Лаврецкий вошел в комнату и опустился на стул; старик остановился перед ним, запахнув полы своего пестрого, дряхлого халата, ежась и жуя губами.
– Моя жена приехала, – проговорил Лаврецкий, поднял голову и вдруг сам невольно рассмеялся.
Лицо Лемма выразило изумление, но он даже не улыбнулся, только крепче завернулся в халат.
– Ведь вы не знаете, – продолжал Лаврецкий, – я воображал… я прочел в газете, что ее уже нет на свете.
– О-о, это вы недавно прочли? – спросил Лемм.
– Недавно.
– О-о, – повторил старик и высоко поднял брови. – И она приехала?
– Приехала. Она теперь у меня; а я… я несчастный человек. И он опять усмехнулся.
– Вы несчастный человек, – медленно повторил Лемм.
– Христофор Федорыч, – начал Лаврецкий, – возьметесь вы доставить записку?
– Гм. Можно узнать, кому?
– Лиза в…
– А, да, да, понимаю. Хорошо. А когда нужно будет доставить записку?
– Завтра, как можно раньше.
– Гм. Можно послать Катрин, мою кухарку. Нет, я сам пойду.
– И принесете мне ответ?
– И принесу ответ. Лемм вздохнул.
– Да, мой бедный молодой друг; вы, точно, – несчастный молодой человек.
Лаврецкий написал два слова Лизе: он известил ее о приезде жены, просил ее назначить ему свидание, – и бросился на узенький диван лицом к стене; а старик лег на постель и долго ворочался, кашляя и отпивая глотками свой декокт.

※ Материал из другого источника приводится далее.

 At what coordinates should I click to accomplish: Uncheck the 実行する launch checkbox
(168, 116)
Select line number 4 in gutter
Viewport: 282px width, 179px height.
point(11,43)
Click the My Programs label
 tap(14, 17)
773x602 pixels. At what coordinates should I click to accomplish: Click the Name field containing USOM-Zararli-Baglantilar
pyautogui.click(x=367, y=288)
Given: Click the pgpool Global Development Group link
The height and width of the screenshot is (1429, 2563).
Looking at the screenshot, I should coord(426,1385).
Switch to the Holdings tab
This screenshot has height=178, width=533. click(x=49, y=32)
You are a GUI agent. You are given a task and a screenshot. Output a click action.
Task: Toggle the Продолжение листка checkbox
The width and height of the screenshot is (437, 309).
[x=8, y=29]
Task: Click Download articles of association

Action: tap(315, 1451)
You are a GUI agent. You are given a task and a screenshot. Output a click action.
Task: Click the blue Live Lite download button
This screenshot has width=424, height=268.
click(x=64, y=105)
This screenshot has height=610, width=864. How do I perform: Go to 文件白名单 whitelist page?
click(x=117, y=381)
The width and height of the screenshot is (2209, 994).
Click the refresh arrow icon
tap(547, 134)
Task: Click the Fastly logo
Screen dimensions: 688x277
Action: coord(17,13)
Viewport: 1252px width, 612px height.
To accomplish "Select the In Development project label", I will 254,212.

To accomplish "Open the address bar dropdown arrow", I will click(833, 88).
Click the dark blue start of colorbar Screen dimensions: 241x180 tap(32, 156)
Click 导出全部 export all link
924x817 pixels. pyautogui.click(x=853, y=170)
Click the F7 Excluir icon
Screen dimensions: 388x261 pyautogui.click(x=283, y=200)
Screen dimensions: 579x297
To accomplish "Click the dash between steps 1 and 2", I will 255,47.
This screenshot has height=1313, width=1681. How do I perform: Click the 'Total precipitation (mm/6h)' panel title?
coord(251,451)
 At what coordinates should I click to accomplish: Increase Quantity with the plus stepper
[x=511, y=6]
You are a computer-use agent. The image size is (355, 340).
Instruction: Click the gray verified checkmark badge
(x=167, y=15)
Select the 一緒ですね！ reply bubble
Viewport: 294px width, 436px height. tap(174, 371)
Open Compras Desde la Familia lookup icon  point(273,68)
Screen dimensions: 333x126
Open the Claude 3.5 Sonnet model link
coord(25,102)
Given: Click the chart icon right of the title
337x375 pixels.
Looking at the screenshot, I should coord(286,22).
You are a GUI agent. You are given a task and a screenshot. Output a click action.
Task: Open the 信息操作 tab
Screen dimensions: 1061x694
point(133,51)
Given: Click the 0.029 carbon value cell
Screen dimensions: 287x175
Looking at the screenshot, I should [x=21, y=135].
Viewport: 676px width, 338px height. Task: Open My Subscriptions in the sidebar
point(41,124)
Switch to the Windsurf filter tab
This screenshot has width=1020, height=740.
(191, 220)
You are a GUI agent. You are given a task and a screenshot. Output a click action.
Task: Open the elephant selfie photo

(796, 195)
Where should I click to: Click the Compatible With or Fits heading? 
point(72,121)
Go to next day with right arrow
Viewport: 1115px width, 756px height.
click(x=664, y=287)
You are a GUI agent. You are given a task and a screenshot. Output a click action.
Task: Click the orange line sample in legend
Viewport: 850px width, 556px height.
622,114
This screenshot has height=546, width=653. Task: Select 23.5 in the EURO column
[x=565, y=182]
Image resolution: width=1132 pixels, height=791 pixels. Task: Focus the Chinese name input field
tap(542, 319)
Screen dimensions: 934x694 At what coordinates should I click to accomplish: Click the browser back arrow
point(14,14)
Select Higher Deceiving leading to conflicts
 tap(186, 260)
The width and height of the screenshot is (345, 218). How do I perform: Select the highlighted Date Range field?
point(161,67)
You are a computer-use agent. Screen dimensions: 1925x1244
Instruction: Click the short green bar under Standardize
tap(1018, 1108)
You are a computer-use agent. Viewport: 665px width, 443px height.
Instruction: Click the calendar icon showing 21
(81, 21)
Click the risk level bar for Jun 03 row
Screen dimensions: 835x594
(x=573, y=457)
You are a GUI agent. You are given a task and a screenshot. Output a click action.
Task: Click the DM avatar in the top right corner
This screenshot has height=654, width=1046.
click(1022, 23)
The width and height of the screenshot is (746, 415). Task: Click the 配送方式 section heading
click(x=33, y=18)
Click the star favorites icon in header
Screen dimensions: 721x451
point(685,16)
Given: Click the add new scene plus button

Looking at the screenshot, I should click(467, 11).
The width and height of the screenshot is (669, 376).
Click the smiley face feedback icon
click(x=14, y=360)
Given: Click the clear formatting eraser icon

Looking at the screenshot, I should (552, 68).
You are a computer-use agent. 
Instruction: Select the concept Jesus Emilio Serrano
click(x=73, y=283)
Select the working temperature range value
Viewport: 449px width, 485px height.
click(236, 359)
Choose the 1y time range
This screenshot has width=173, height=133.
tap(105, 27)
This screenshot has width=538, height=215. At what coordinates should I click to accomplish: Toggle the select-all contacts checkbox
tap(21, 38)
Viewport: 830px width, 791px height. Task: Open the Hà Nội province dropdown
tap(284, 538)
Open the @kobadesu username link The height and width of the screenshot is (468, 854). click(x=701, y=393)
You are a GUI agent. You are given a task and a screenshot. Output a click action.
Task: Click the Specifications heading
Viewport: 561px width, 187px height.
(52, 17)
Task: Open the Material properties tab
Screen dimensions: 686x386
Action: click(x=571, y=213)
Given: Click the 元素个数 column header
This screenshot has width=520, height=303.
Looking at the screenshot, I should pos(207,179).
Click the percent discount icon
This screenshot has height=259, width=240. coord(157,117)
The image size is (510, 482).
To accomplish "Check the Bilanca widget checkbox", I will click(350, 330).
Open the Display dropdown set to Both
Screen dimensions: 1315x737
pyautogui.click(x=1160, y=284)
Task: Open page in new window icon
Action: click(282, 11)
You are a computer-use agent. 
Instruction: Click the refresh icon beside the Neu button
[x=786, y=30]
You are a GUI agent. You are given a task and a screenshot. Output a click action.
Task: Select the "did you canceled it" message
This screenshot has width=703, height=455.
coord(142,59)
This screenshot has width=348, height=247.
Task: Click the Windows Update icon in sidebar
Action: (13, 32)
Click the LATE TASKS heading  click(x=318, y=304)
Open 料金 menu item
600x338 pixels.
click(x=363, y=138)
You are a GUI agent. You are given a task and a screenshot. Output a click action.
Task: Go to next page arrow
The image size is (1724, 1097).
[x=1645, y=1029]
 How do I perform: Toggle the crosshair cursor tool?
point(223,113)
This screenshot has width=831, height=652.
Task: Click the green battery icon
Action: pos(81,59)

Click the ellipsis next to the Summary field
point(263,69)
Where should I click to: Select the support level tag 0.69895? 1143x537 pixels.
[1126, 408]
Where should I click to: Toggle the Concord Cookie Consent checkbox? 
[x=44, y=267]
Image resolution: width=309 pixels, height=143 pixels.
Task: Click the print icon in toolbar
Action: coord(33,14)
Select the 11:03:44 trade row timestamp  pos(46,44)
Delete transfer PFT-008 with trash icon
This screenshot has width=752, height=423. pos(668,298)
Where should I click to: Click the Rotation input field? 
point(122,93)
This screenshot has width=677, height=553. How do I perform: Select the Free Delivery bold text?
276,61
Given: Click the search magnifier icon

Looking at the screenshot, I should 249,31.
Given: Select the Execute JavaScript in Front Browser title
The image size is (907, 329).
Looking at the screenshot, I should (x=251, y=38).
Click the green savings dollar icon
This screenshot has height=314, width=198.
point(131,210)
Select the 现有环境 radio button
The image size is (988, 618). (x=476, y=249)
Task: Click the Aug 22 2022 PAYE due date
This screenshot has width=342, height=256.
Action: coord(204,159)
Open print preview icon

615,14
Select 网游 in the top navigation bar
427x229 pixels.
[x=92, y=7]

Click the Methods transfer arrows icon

Настало утро; оба они поднялись. Странными глазами поглядели они друг на друга. Лаврецкому хотелось в этот миг убить себя. Кухарка Катрин принесла им скверного кофе. Пробило восемь часов. Лемм надел шляпу и, сказавши, что урок он дает у Калитиных в десять часов, но что он найдет приличный предлог, отправился. Лаврецкий опять бросился на диванчик, и опять со дна его души зашевелился горестный смех. Он думал о том, как жена выгнала его из дому; он представлял себе положение Лизы, закрывал глаза и закидывал руки за голову. Наконец Лемм вернулся и принес ему клочок бумаги, на котором Лиза начертила карандашом следующие слова: «Мы сегодня не можем видеться; может быть – завтра вечером. Прощайте». Лаврецкий сухо и рассеянно поблагодарил Лемма и пошел к себе домой.
Он застал жену за завтраком; Ада, вся в буклях, в беленьком платьице с голубыми ленточками, кушала баранью котлетку. Варвара Павловна тотчас встала, как только Лаврецкий вошел в комнату, и с покорностью на лице подошла к нему. Он попросил ее последовать за ним в кабинет, запер за собою дверь и начал ходить взад и вперед; она села, скромно положила одну руку на другую и принялась следить за ним своими все еще прекрасными, хотя слегка подрисованными, глазами.